(BUT DE L'EXERCICE)
Pour chacune des affirmations (a), (b) et (c), indiquez par oui ou par non si elle concorde avec l'extrait sur la géographie du confinement, puis citez mot pour mot les termes de l'extrait qui tranchent. (a) Avant le confinement, tout le monde a pu choisir de quitter Paris ou d'y rester. (b) L'espace disponible pèse fortement sur les conditions de confinement. (c) Une géographie de l'internet et des réseaux sociaux reste à développer.

===== EXTRAIT CHOISI =====

La géographie est ainsi un facteur explicatif des inégalités. En effet, la mise en distance révèle largement les inégalités d’accès aux ressources (matérielles comme immatérielles, et en premiers lieux les biens de première nécessité). Ces différences de moyens entre les individus sont aussi mises en évidence par les déplacements pré-confinement. Ainsi, certain·es ont pu avoir le choix de quitter (ou non) Paris pour se confiner dans un espace autre quand d’autres n’avaient qu’un seul et unique espace disponible.
L’espace disponible influence grandement les conditions de confinement : possibilité d’avoir un espace “à soi” ou non, possibilité de “sortir” ou non (jardin, balcon, etc.), pièces séparées et espacées ou non, etc. Il est ainsi difficile de comparer les situations personnelles de part des conditions particulièrement différenciées et influençant ainsi les possibilités de continuités professionnelles, qu’elle soient scolaires ou qu’elles concernent le télé-travail par exemple.
La situation extra-ordinaire invite donc à repenser les relations sociales et échanges selon de nouvelles modalités spatiales. Il y a donc une réelle géographie de l’internet et des réseaux sociaux à développer. Ces supports représentent à la fois les liens, les réseaux entre individus et les supports en tant qu’espace en eux-mêmes. Les questions géographiques relatives à Internet sont nombreuses : fracture (?) et inégalités numériques, espace d’éventuelles identités masquées ou transformées, espaces fonctionnels (l’aspect éducatif étant particulièrement mis en avant) et (ré)utilisations de ces “nouveaux espaces”.

===== ENTRÉES DE DONNÉES =====

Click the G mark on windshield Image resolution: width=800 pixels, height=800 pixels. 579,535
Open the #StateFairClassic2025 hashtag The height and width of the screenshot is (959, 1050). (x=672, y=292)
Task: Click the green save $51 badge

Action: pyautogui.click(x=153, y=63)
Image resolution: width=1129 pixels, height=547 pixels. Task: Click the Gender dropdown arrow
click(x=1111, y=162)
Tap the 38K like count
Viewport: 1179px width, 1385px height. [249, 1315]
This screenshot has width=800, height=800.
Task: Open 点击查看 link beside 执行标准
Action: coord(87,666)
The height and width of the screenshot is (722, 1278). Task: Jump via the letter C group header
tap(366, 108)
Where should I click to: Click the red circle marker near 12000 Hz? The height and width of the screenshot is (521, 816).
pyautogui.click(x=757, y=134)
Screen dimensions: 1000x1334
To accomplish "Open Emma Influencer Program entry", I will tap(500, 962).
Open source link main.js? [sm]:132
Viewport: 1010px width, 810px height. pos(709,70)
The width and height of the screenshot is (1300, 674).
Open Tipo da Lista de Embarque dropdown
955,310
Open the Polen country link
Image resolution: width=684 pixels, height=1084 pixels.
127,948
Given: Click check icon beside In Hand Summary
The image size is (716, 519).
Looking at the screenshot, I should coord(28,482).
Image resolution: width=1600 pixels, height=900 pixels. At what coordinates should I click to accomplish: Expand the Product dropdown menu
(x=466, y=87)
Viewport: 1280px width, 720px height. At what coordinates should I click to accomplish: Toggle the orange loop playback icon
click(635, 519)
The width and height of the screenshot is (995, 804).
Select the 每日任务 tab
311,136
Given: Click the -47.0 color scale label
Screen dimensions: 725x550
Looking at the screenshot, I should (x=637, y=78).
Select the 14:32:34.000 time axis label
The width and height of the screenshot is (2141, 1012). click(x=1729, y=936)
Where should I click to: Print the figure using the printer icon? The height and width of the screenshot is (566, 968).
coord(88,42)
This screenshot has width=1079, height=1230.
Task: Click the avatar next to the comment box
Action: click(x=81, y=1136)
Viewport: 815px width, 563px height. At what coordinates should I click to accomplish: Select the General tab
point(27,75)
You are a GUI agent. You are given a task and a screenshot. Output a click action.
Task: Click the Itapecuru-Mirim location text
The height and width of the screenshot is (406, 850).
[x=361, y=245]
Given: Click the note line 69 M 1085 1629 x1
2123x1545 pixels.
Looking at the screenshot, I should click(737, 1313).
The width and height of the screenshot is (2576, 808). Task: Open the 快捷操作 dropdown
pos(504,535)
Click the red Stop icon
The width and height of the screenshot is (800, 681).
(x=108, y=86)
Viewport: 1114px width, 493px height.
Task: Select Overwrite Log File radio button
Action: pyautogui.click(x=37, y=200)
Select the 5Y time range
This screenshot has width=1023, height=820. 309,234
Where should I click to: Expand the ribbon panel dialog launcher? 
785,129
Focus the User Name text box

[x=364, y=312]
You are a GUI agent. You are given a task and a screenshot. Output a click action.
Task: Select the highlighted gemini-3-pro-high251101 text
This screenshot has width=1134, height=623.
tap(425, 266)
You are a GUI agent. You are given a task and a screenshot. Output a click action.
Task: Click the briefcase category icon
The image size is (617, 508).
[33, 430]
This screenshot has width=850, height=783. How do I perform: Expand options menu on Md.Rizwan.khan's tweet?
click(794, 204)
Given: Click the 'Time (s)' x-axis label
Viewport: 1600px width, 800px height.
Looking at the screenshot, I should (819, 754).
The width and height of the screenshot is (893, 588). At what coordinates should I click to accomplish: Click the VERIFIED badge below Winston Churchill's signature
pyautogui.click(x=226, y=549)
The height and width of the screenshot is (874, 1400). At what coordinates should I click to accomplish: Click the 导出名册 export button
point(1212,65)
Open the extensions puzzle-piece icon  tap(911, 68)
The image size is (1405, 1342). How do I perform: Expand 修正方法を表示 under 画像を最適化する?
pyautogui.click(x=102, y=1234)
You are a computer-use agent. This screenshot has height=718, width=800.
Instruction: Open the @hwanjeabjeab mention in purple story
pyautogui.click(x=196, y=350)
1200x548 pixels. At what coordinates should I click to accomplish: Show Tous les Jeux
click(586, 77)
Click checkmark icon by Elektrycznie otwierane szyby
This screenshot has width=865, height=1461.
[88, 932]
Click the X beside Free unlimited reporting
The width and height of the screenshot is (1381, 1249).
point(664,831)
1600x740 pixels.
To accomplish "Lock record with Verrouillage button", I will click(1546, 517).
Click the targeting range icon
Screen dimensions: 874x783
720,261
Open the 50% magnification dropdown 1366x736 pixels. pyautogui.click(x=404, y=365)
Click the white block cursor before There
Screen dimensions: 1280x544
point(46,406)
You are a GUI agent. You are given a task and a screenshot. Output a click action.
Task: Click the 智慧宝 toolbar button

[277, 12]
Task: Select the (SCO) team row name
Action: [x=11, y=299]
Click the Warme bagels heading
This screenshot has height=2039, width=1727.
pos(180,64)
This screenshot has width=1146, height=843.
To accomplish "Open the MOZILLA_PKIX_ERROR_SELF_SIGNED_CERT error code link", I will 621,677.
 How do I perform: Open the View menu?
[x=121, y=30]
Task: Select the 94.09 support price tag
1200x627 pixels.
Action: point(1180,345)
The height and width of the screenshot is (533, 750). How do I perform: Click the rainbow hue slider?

=====

(VOTRE RÉPONSE)
(a) Non : « certain·es ont pu avoir le choix de quitter (ou non) Paris pour se confiner dans un espace autre quand d’autres n’avaient qu’un seul et unique espace disponible ».
(b) Oui : « L’espace disponible influence grandement les conditions de confinement ».
(c) Oui : « Il y a donc une réelle géographie de l’internet et des réseaux sociaux à développer ».